C’è chi va, c’è chi resta, e chi fa il pendolare fra Italia e Svizzera. Andrea Ghirardini, 41 anni e un curriculum da esperto in sicurezza informatica, ha trovato la sua oasi di pace professionale oltre confine, pur continuando (per il momento) a vivere in Italia. Un talento espatriato con una preparazione che è difficile immaginare inutilizzata: negli ultimi anni, Andrea si è specializzato in computer forensics, “quella branca della polizia scientifica – spiega – che si occupa di investigare nei sistemi digitali per trovare fonti di prova per crimini di varia natura”.

Andrea è stato il primo civile ad occuparsi del tema, e ha scritto a riguardo un manuale giunto alla terza edizione. Non è bastato a garantire un futuro nel ramo: “La situazione è drammatica. Nonostante l’ampia diffusione dell’informatica forense (l’associazione nazionale conta circa cinquecento iscritti), è una professione non riconosciuta dal codice penale, e nessun governo negli ultimi dieci anni si è preoccupato di regolarizzarla. Se lavori per lo Stato, guadagni poco più di quattro euro all’ora. A meno che tu non sia ricco di famiglia, non ci campi: fai prima a stirar camicie”. Altrove non è così: “In Svizzera se c’è appena stato un concorso, vieni assunto direttamente dal Cantone come dipendente statale. In Italia invece sei consulente a partita iva, quindi difficilmente questa può essere più che un’attività integrativa”.
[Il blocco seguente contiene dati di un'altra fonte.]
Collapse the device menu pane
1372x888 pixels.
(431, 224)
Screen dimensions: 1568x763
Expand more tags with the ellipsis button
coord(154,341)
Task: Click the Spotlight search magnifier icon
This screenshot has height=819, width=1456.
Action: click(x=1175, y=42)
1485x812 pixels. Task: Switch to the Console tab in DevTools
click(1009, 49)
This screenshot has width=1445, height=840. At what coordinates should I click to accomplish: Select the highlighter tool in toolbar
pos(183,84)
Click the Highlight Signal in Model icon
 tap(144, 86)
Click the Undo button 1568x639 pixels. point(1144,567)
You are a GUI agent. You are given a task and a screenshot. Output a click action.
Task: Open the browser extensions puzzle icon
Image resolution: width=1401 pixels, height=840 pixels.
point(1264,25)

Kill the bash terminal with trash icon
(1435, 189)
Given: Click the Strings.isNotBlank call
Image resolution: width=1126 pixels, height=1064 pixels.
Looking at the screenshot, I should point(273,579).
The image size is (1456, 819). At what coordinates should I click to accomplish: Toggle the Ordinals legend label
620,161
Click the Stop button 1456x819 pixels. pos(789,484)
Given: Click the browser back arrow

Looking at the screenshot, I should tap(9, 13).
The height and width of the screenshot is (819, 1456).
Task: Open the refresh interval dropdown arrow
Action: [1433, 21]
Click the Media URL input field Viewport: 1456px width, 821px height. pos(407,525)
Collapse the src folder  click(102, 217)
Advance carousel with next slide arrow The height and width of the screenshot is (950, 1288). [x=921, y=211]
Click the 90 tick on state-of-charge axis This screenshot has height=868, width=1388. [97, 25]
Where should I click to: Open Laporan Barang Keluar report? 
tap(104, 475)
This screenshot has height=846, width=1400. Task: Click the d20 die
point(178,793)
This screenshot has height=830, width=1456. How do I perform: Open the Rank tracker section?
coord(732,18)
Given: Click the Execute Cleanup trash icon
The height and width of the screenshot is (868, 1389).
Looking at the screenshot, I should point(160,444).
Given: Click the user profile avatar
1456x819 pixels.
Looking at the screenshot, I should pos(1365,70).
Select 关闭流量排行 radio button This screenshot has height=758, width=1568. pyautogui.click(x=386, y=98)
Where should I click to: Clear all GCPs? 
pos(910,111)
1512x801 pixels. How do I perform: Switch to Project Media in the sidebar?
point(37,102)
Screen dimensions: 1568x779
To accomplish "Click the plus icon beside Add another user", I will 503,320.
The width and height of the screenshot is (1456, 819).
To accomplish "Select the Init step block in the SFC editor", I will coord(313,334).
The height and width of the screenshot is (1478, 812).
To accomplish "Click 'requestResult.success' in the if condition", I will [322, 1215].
Messa da parte la prospettiva di costruirsi un futuro nell’informatica forense, Andrea ha coltivato la sua specializzazione in sicurezza informatica e progettazione di datacenter enterprise. Dopo anni di lavoro, anche l’esperienza diventa paradossalmente un difetto: “Al momento di cambiare lavoro, è stato un disastro. Un paio di esempi? Un’azienda, vedendo il mio cv in rete e senza che io li cercassi, mi organizza alcuni colloqui. Alla fine mi scartano perché si accorgono che cercavano un ‘junior’. In borsa italiana passo una selezione di cinque colloqui, poi mi dicono di aver cambiato i parametri, e il mio profilo non va più bene. Ecco perché ho deciso di tentare con la Svizzera: così avevo solo perso tempo, risorse, soldi”.

La prima esperienza oltre confine non va come Andrea aveva sperato: l’azienda fallisce, e alcuni stipendi non vengono pagati. Fatalità, si trattava di una ditta italiana con sede in Svizzera. Lì però interviene lo Stato, che si prende carico degli stipendi arretrati del lavoratore (fino a quattro mensilità, e con un tetto massimo di diecimila franchi al mese) e si fa debitore nei confronti dell’azienda, tutelando il lavoratore. “Questo è un esempio di Stato che ti protegge, e non sono neanche un loro cittadino. Semplicemente, ho subìto un danno, e si sono presi cura di me. Ecco perché pago volentieri le tasse in Svizzera: loro se le meritano, l’Italia no”.

A proposito di tasse, solo i frontalieri italiani hanno diritto a non versare una doppia tassazione agli Stati italiano e svizzero. Andrea si è quindi trasferito con la famiglia in una località sul confine. “La Svizzera ha 7 milioni di abitanti e una tassazione che è metà di quella italiana: funziona bene. Lì prendo uno stipendio molto più alto, con un lordo inferiore. Non posso trasferirmi definitivamente in Svizzera perché se vuoi muovere una famiglia di quattro persone devi garantire un’entrata di un certo tenore. Tuttavia è una questione di tempo: appena ho uno scatto di stipendio prendo baracca e burattini, e vado a vivere lì”. Rimanere in Italia è per Andrea una scelta temporanea, e prettamente economica. “Non provo risentimento, la mia è una presa di coscienza. In Italia le cose non vanno. Manca un governo, manca la mentalità, mancano delle politiche decenti. Vige la logica dello sfruttamento: appena uscito dall’università lavori perché costi poco, ma quando hai troppa esperienza, non possono sfruttarti come vorrebbero. L’Italia non è un paese in cui si può vivere: porto i miei figli dove forse avranno più possibilità”.